1960s: Michael and Lisa: After lurking in the Top Ten since 1930, “Michael” took over the top spot in the 60s. “Lisa” on the other hand, came from way down the list to claim 1960s supremacy. Some analysts consider the popularity of TV’s “Green Acres” and the role of “Lisa,” as played by Eva Gabor to be a contributing factor. The most-famous “Michael” born in the 60s is basketball legend Michael Jordan. The most-famous “Lisa” born in the 60s was Lisa Perez Jackson. She is a chemical engineer who became the first African-American to head the U.S. Environmental Protection Agency.
“David” and “Mary” were the next most popular names in the 60s.
1970s: Michael and Jennifer: In a rare example of one decade’s winner defending the title, Michael remained the boy name champion throughout the 70s. Jennifer, like Lisa before her, rushed the podium from back in the pack. The most-famous Michael born in the 70s is actor-singer Michael Buble. He was the winner of Canada’s prestigious Juno Award and is an international singing and recording sensation. The most-famous Jennifer born in the 70s is Jennifer Garner.
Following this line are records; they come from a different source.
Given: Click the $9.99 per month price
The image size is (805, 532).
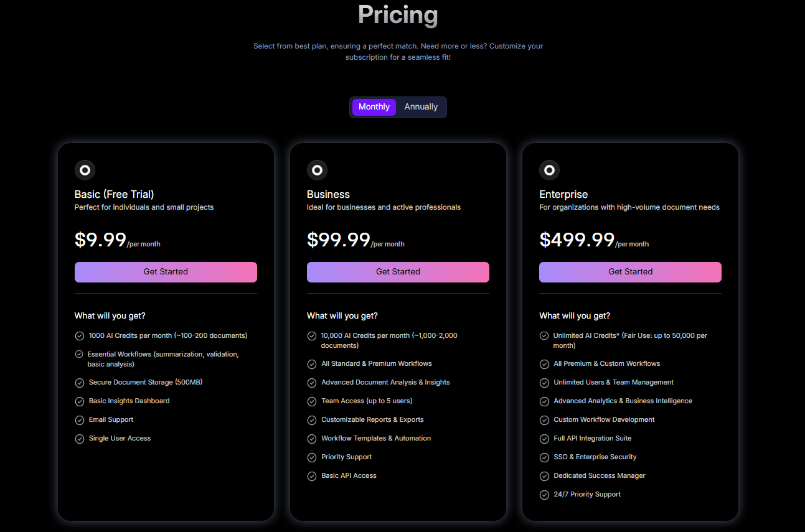Looking at the screenshot, I should tap(101, 240).
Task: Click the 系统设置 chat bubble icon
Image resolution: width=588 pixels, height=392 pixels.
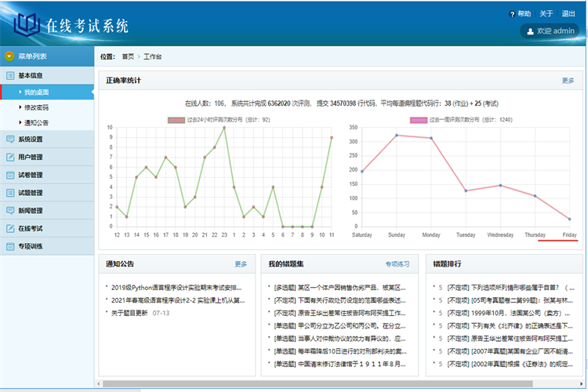Action: tap(10, 139)
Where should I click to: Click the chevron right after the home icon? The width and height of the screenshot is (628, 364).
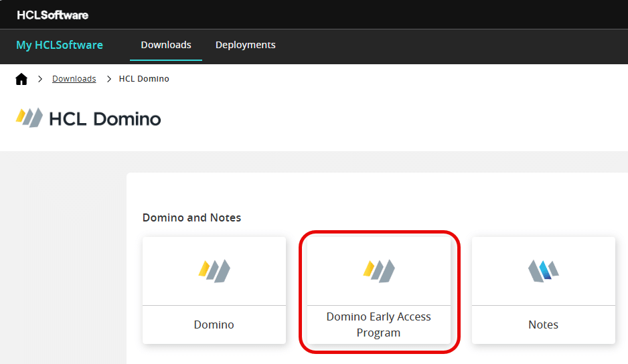pos(40,79)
She stars on stage, small screen, big screen, and in her ubiquitous advertisements for Capital One credit cards.
“Christopher” and “Amy” are the next most popular names in the 70s.
1980s: Michael and Jessica: Look at Mike! That’s three decades of his name and he shows no sign of letting Christopher take over. “Jessica,” popular in the early decades of the 20th Century, takes over Number One on the baby girl side of things. She may be “Jesse,” and she may be “Jess,” but she is probably Jessica just the same. The most famous Michael born in the 80s is Olympic swimmer Michael Phelps. He’s the record-holder with 28 Olympic medals won. The most-famous “Jessica” born in the 80s is singer-actress Jessica Simpson. In addition to acting and singing she is a fashion empire entrepreneur, and a former MTV reality show star.
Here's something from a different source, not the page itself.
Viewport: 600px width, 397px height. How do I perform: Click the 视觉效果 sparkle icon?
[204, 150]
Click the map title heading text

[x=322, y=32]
“Christopher” and “Jennifer” are the next most popular names in the 80s.
1990s: Michael and Jessica: Mike and Jess hold off Christopher and Ashley to defend the crown. The most-famous Michael born in the 90s is football player Michael Sam. He was the first openly-gay athlete to play in the National Football League. The most famous Jessica born in the 90s is singer Jessica Jarrell. She wrote and performs the hit single “Armageddon.”
“Christopher” and “Ashley” will try and win the title when the century changes. Will they be able to do it?
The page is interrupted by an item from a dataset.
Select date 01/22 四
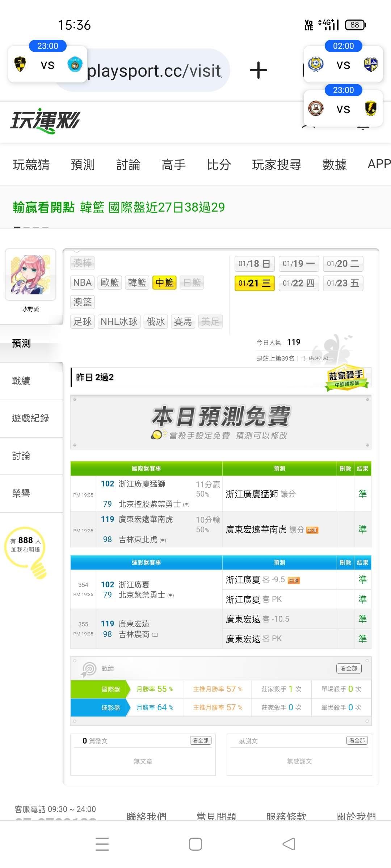Screen dimensions: 391x868 pos(299,283)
2000s: Jacob and Emily: Michael gave up the crown but it wasn’t to two-decade runner-up Christopher. “Jacob,” left far behind in the 90s, stormed back to win the most popular name title in the first decade of the new millennia. “Emily” is another throwback to a much earlier time. Who are the most famous Jacob’s and Emily’s? Well, we don’t know yet. It may turn out to be the Jake or Em living in your house. How exciting would that be? Michael and Madison were the next most popular. Maybe Mike and Maddie will change the world. Watch for them to do just that!